Where We Stand

A key driver was the mini-taper tantrum spurred by ECB official comments indicating that the central bank was on a gradual path toward the exit. The yield on the 10-year German Bund, the benchmark in Europe, is lower for the third consecutive day. The ECB may have spurred the rise in yields, but it will likely resist the premature tightening of financial conditions.  

The key metric is not growth, which continues somewhat above trend, meaning the output gap is closing. The ECB’s mandate to price stability. By the ECB’s own reckoning,it has not achieved its goal. Inflation is not on a sustainable and durable path toward the target of near but below 2%.  

The mini-taper tantrum meme has been superseded by three developments in the US: Yellen’s semi-annual testimony before Congress last week, disappointing US inflation and consumption data, and now, the collapse of the Senate’s effort to repeal and replace the Affordable Care Act. These developments are uniformly dollar negative. Last year’s euro high near $1.1615 is coming into view and then the high from August 2015 near $1.1715 will be targeted. There continues to be interest in $1.20 strikes for 2-3 months. 

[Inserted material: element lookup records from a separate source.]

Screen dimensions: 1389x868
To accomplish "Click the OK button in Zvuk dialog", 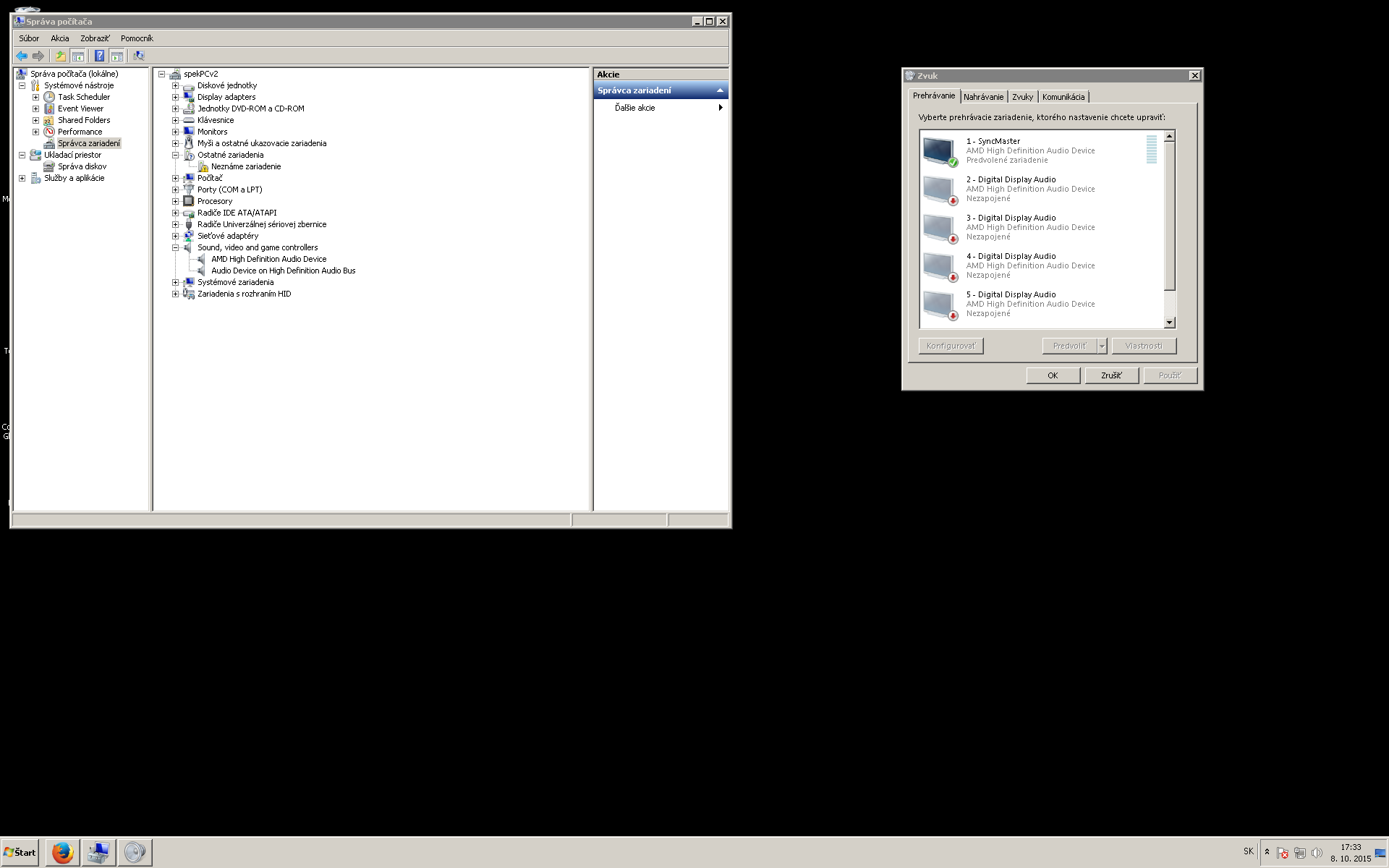I will tap(1053, 375).
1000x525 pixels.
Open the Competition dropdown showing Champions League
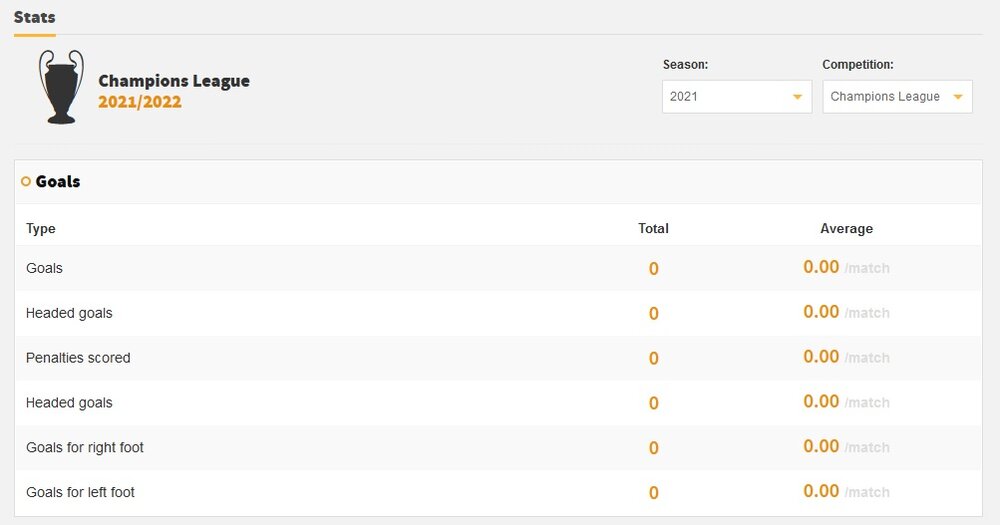pyautogui.click(x=896, y=97)
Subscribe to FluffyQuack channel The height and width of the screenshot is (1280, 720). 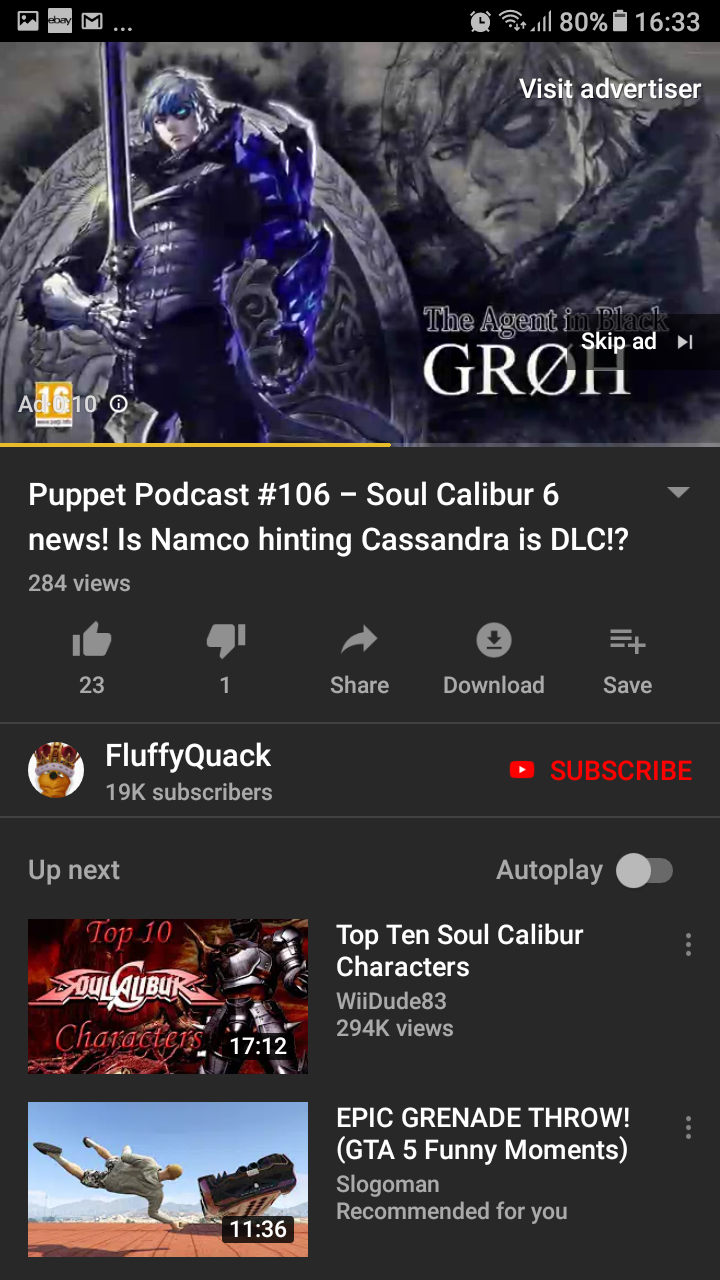point(601,770)
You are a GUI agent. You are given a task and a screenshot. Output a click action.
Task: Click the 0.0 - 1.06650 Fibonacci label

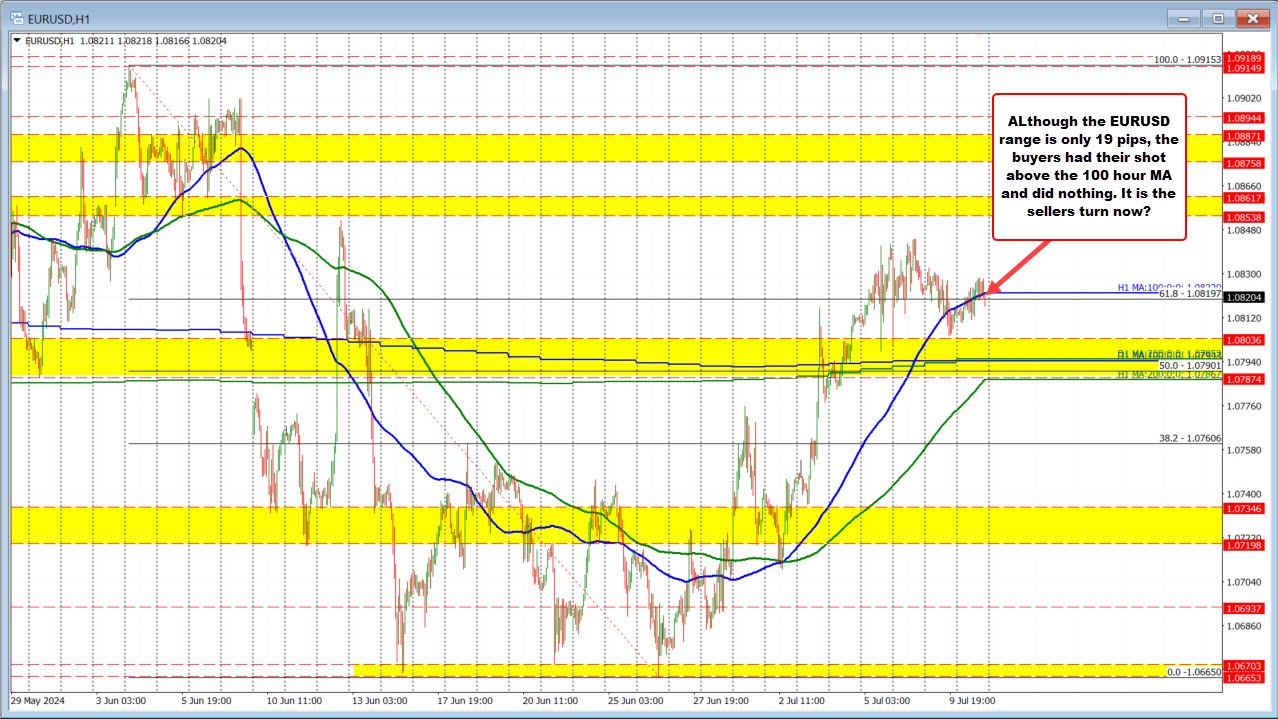point(1193,672)
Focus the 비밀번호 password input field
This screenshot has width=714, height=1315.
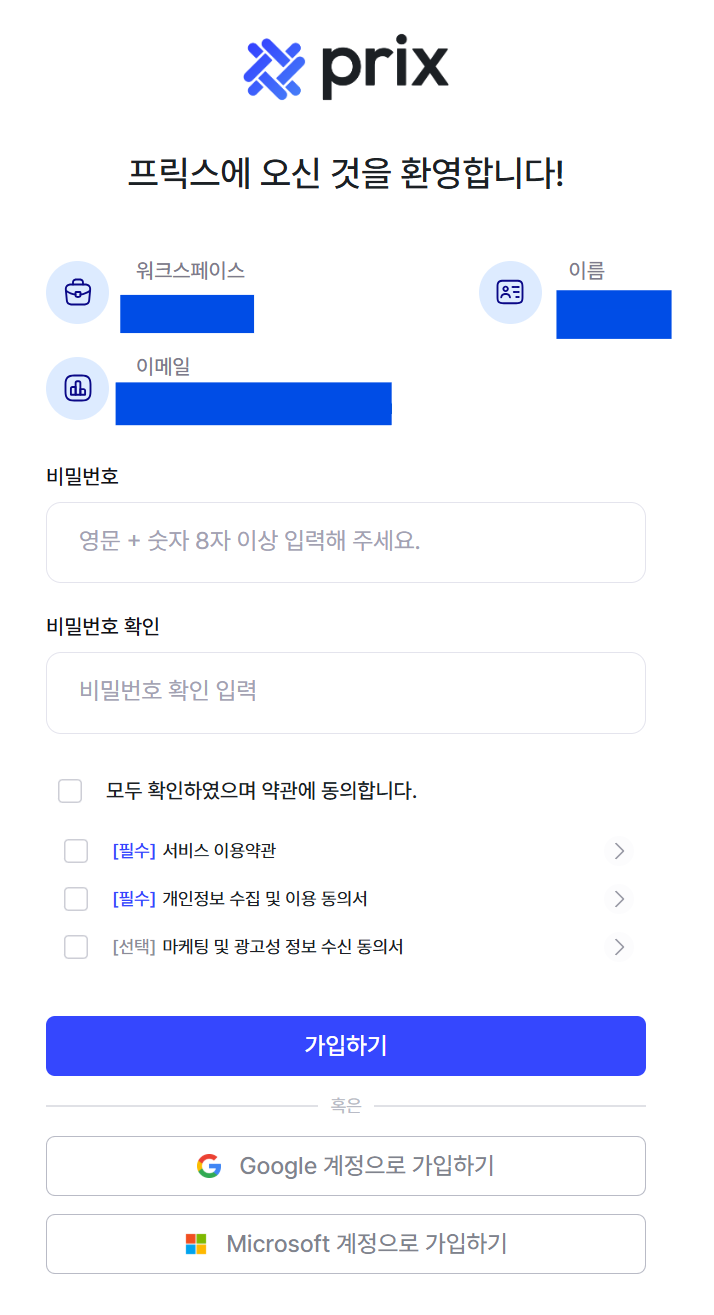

Many observers have argued that there was a shift in the Fed’s view that Yellen articulated in her testimony. In particular, many economists and journalists claim she expressed “increasing concern” about the softer inflation readings. We demur and do not think that there was a fundamental change in the Fed’s stance between the June 14 FOMC statement when it hiked interest rates, and Yellen’s testimony last week.  

Core measures of inflation did ease in the four months from February through May. Yellen said, “It is something we are watching very closely…” This is repeating what was in the FOMC statement: The Committee will carefully monitor actual and expected inflation developments relative to its symmetrical inflation goal.”